### Problem
Which lines below fall between the one containing "Image resolution: width=724" and the one containing "Task: Click the OAuth 1 authorization link"? Repeat them exactly, counting both of those lines, and add nothing else.

[[ Task inputs open ]]

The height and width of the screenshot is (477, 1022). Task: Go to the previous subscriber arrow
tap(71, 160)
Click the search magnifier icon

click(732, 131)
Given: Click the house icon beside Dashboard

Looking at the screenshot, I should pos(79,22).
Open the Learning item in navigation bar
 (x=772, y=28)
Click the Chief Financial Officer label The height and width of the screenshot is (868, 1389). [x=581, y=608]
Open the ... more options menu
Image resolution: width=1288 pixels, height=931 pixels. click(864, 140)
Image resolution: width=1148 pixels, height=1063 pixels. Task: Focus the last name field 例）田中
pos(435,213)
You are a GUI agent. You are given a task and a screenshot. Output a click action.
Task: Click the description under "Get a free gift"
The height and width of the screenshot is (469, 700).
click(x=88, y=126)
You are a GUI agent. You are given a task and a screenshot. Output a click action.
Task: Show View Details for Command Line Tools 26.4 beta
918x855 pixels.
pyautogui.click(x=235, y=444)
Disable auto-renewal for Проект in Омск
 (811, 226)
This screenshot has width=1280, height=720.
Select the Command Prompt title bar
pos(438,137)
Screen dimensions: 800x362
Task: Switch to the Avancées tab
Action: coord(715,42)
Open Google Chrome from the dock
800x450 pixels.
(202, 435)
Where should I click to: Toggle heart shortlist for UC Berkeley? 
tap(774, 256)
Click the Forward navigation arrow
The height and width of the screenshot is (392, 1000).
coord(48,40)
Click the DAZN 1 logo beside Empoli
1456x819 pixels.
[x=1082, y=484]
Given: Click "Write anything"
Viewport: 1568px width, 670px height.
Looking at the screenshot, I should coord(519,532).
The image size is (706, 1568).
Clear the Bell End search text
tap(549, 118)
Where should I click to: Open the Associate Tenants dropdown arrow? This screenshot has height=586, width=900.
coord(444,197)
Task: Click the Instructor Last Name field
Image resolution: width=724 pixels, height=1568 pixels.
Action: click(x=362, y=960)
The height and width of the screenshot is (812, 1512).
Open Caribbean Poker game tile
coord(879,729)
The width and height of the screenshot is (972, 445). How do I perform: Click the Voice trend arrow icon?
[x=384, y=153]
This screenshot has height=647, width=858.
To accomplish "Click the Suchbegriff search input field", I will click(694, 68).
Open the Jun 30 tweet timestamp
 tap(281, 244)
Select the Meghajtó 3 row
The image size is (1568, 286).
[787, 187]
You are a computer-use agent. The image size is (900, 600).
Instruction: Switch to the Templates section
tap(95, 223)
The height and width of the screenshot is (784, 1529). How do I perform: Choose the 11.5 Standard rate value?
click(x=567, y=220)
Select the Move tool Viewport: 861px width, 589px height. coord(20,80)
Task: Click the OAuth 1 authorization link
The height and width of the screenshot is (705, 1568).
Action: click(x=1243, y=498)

[[ Task inputs closed ]]

### Task solution
Image resolution: width=724 pixels, height=1568 pixels.
Action: click(x=362, y=960)
The height and width of the screenshot is (812, 1512).
Open Caribbean Poker game tile
coord(879,729)
The width and height of the screenshot is (972, 445). How do I perform: Click the Voice trend arrow icon?
[x=384, y=153]
This screenshot has height=647, width=858.
To accomplish "Click the Suchbegriff search input field", I will click(694, 68).
Open the Jun 30 tweet timestamp
 tap(281, 244)
Select the Meghajtó 3 row
The image size is (1568, 286).
[787, 187]
You are a computer-use agent. The image size is (900, 600).
Instruction: Switch to the Templates section
tap(95, 223)
The height and width of the screenshot is (784, 1529). How do I perform: Choose the 11.5 Standard rate value?
click(x=567, y=220)
Select the Move tool Viewport: 861px width, 589px height. coord(20,80)
Task: Click the OAuth 1 authorization link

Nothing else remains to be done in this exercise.